## TASK MATERIAL:

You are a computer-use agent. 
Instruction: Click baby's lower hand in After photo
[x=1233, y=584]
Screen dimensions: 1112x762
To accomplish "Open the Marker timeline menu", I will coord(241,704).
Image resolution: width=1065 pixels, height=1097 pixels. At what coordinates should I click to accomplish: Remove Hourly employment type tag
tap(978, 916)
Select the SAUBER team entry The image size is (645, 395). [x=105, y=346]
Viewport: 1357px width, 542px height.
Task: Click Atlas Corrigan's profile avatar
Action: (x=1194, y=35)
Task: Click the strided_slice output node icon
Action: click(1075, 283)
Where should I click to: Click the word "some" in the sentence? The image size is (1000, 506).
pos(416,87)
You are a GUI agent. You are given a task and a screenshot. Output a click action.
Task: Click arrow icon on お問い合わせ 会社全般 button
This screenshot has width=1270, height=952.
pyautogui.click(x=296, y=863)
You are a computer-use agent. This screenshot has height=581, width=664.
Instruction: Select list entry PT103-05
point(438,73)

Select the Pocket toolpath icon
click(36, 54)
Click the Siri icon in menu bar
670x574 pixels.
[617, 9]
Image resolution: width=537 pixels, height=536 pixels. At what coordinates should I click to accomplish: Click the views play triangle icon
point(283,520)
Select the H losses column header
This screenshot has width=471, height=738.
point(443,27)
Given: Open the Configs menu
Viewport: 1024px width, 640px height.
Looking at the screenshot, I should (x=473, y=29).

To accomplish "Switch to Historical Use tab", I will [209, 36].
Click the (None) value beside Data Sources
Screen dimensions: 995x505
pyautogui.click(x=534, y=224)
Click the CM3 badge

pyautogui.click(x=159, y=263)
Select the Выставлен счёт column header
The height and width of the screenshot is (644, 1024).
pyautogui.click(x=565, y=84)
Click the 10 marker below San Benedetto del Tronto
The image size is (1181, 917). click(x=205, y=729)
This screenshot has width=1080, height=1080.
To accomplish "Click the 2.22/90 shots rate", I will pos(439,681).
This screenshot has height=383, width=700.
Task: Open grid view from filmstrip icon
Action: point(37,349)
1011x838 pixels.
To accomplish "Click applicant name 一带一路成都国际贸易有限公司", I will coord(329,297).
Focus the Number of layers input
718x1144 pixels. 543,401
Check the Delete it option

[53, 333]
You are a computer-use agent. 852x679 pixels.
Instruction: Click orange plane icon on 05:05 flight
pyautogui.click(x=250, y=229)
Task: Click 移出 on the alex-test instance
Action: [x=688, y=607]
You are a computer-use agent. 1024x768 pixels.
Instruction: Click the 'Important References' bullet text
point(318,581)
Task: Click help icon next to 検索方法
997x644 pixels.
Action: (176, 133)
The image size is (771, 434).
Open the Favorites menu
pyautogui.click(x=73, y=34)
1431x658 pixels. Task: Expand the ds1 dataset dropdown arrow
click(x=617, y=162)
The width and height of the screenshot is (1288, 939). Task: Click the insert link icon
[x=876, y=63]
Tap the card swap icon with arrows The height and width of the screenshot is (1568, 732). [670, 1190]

## WHAT IS ASKED:
Transcribe all of the items above word for word.

## FINISHED TASK:
You are a computer-use agent. 
Instruction: Click baby's lower hand in After photo
[x=1233, y=584]
Screen dimensions: 1112x762
To accomplish "Open the Marker timeline menu", I will coord(241,704).
Image resolution: width=1065 pixels, height=1097 pixels. At what coordinates should I click to accomplish: Remove Hourly employment type tag
tap(978, 916)
Select the SAUBER team entry The image size is (645, 395). [x=105, y=346]
Viewport: 1357px width, 542px height.
Task: Click Atlas Corrigan's profile avatar
Action: (x=1194, y=35)
Task: Click the strided_slice output node icon
Action: click(1075, 283)
Where should I click to: Click the word "some" in the sentence? The image size is (1000, 506).
pos(416,87)
You are a GUI agent. You are given a task and a screenshot. Output a click action.
Task: Click arrow icon on お問い合わせ 会社全般 button
This screenshot has width=1270, height=952.
pyautogui.click(x=296, y=863)
You are a computer-use agent. This screenshot has height=581, width=664.
Instruction: Select list entry PT103-05
point(438,73)

Select the Pocket toolpath icon
click(36, 54)
Click the Siri icon in menu bar
670x574 pixels.
[617, 9]
Image resolution: width=537 pixels, height=536 pixels. At what coordinates should I click to accomplish: Click the views play triangle icon
point(283,520)
Select the H losses column header
This screenshot has width=471, height=738.
point(443,27)
Given: Open the Configs menu
Viewport: 1024px width, 640px height.
Looking at the screenshot, I should (x=473, y=29).

To accomplish "Switch to Historical Use tab", I will [209, 36].
Click the (None) value beside Data Sources
Screen dimensions: 995x505
pyautogui.click(x=534, y=224)
Click the CM3 badge

pyautogui.click(x=159, y=263)
Select the Выставлен счёт column header
The height and width of the screenshot is (644, 1024).
pyautogui.click(x=565, y=84)
Click the 10 marker below San Benedetto del Tronto
The image size is (1181, 917). click(x=205, y=729)
This screenshot has width=1080, height=1080.
To accomplish "Click the 2.22/90 shots rate", I will pos(439,681).
This screenshot has height=383, width=700.
Task: Open grid view from filmstrip icon
Action: point(37,349)
1011x838 pixels.
To accomplish "Click applicant name 一带一路成都国际贸易有限公司", I will coord(329,297).
Focus the Number of layers input
718x1144 pixels. 543,401
Check the Delete it option

[53, 333]
You are a computer-use agent. 852x679 pixels.
Instruction: Click orange plane icon on 05:05 flight
pyautogui.click(x=250, y=229)
Task: Click 移出 on the alex-test instance
Action: [x=688, y=607]
You are a computer-use agent. 1024x768 pixels.
Instruction: Click the 'Important References' bullet text
point(318,581)
Task: Click help icon next to 検索方法
997x644 pixels.
Action: (176, 133)
The image size is (771, 434).
Open the Favorites menu
pyautogui.click(x=73, y=34)
1431x658 pixels. Task: Expand the ds1 dataset dropdown arrow
click(x=617, y=162)
The width and height of the screenshot is (1288, 939). Task: Click the insert link icon
[x=876, y=63]
Tap the card swap icon with arrows The height and width of the screenshot is (1568, 732). [670, 1190]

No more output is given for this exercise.